Using murine transporter gene knockouts for zinc transporters, Cousins and his lab are researching zinc's silent influences on carbohydrate and lipid metabolism and physiologic stress through activity as a signaling molecule with significant phenotypic outcomes that influence health. This research is ongoing.

===Selected publications===
- Cousins, R. J. (1985). "Absorption, transport, and hepatic metabolism of copper and zinc: Special reference to metallothionein and ceruloplasmin"
- Cousins, Robert J. (2006). "Mammalian Zinc Transport, Trafficking, and Signals"
- Liuzzi, Juan P. (2004). "Mammalian Zinc Transporters"

==Awards and honors==
In 1991 Cousins served as president of the Federation of American Societies for Experimental Biology. In 1996 he was the president of the American Society for Nutritional Sciences (now the American Society for Nutrition). In 2000 he was elected to the National Academy of Sciences. He was awarded the Bristol-Myers Squibb Award in 2003 in the nutrition research section.

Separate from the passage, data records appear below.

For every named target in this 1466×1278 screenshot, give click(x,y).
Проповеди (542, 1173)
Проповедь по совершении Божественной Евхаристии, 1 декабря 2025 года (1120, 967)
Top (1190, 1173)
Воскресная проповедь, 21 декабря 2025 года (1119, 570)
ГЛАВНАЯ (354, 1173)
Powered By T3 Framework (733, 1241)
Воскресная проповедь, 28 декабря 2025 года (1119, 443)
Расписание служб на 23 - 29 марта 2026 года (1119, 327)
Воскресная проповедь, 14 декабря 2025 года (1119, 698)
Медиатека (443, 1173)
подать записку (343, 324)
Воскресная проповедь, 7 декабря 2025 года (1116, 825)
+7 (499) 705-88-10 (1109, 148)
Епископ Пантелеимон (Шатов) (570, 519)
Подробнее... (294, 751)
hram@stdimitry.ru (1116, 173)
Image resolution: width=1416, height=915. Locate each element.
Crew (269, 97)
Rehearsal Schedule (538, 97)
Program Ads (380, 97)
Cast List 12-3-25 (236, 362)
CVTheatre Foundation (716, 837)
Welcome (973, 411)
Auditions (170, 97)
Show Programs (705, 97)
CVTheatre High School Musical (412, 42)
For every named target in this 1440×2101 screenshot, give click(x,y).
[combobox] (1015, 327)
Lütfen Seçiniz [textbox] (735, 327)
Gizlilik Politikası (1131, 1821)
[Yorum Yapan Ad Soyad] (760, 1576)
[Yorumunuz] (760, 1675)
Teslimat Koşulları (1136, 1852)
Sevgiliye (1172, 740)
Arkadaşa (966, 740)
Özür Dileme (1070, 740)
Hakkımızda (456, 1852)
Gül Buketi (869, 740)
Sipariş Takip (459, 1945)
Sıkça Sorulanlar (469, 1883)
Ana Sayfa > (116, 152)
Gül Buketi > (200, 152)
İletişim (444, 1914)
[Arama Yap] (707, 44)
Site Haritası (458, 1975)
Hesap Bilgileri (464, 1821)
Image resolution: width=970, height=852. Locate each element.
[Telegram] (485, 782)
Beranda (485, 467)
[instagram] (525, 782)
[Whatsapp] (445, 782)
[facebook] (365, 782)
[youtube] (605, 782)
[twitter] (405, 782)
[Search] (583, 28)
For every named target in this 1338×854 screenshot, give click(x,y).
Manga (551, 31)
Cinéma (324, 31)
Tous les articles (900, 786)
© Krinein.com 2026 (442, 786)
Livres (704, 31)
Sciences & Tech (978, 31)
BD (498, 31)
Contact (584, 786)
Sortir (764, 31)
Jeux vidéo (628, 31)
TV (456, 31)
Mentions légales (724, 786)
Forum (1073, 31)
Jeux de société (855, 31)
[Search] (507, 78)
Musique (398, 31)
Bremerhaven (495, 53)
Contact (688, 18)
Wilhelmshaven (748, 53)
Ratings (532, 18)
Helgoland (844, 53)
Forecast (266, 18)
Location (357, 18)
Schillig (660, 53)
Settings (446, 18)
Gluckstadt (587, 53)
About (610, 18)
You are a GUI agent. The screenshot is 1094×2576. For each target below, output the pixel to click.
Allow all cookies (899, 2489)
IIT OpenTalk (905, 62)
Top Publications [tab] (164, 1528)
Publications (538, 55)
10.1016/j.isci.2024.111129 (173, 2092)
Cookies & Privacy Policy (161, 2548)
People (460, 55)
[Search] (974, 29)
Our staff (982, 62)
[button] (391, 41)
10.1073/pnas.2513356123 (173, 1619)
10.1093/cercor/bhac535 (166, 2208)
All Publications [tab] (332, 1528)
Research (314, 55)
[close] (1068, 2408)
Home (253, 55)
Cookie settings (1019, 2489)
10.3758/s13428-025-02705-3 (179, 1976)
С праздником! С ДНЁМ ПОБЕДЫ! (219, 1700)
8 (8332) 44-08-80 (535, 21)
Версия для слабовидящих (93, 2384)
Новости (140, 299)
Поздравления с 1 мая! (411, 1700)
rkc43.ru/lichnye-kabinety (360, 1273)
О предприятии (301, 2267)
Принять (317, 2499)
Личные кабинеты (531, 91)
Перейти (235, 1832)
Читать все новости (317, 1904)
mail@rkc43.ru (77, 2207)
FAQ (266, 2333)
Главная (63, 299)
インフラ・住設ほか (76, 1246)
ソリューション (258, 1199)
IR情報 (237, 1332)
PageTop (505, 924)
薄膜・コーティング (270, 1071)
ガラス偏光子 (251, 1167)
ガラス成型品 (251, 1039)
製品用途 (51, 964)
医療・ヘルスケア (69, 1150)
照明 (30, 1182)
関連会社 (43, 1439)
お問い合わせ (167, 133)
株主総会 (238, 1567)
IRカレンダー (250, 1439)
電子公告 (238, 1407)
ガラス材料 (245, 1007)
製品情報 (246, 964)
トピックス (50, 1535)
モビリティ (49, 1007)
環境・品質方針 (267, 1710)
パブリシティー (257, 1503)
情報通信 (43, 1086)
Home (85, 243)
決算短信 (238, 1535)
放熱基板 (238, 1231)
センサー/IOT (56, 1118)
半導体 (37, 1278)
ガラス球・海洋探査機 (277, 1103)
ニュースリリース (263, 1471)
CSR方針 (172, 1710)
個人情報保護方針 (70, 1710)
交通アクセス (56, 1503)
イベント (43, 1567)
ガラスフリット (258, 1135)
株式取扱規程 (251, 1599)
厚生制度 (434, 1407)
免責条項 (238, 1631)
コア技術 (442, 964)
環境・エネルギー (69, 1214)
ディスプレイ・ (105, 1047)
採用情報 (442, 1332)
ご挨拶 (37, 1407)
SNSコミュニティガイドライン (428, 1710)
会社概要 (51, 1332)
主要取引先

- E. Mead Johnson Award for Research (American Society for Nutrition), 1979
- University of Florida, Eminent Scholar Chair, 1982-ongoing
- Osbourne and Mendel Award for Outstanding Basic Research (American Society for Nutrition), 1989
- National Institute of Diabetes and Digestive Diseases MERIT Award, 1992–2000
- President and board chair, Federation of American Societies for Experimental Biology, 1991–1992
- University of Florida, Gamma Sigma Delta Senior Faculty Award of Merit, 1993
- President, American Society for Nutrition, 1997–1998
- USDA Secretary's Honor Award, 2000
- National Academy of Sciences, Elected Member, 2000
- American College of Nutrition Research Award, 2003
- Bristol-Myers Squibb Award for Distinguished Achievement in Biomedical (Nutrition) Research, 2003
- Dannon Institute Mentorship Award (American Society for Nutrition), 2011
- International Society for Trace Element Research in Humans-Distinguished Scientist, 2011
- American Society for Nutrition, Elected Fellow, 2011
- University of Florida, Sigma Xi Senior Faculty Award, 2012
- American Society for Nutrition, Elected Fellow, 2011
- American Association for the Advancement of Science (AAAS), Elected Fellow, 2014

Named Lectureships

- John Lee Pratt Lecturer in Nutrition, Virginia Tech, 1980
- Burroughs-Welcome Visiting Professorship, Auburn University, 1986
- Mary S. Shorb Lecturer in Nutrition, University of Maryland, 1989
- Distinguished Speaker in Biochemistry and Molecular Biology, University of Wisconsin, Milwaukee, 1989
- James Waddell Memorial Lecturer, University of Wisconsin, Madison 1989
- Stars in Nutrition Lecturer, Pennsylvania State University, 1990
- Hans Fisher Lectureship, Rutgers University, 1995
- Lucille B. Hurley Lectureship, University of California, Davis, 1997
- Eric Underwood Lectureship, TEMA 10, Evian, France, 1999
- G. Malcolm Trout Visiting Scholar, Michigan State University, 2003
- Rank Prize Lecturer, Grasmere, UK, 2008
- W.O. Atwater (Agricultural Research Service, USDA), 2011
- Prichard Lecture in Nutritional Sciences (Inaugural), Cornell University, 2015

==Personal life==
In 1965, while Cousins was a student at the University of Connecticut, he met Elizabeth Ward on a blind date. They married in January 1969 in Stamford, Connecticut and have three children: Sarah, Jonathan, Allison. He has an affinity for dogs, new and vintage tube audio, jazz and classical music, cooking, Lionel trains, and British sports cars.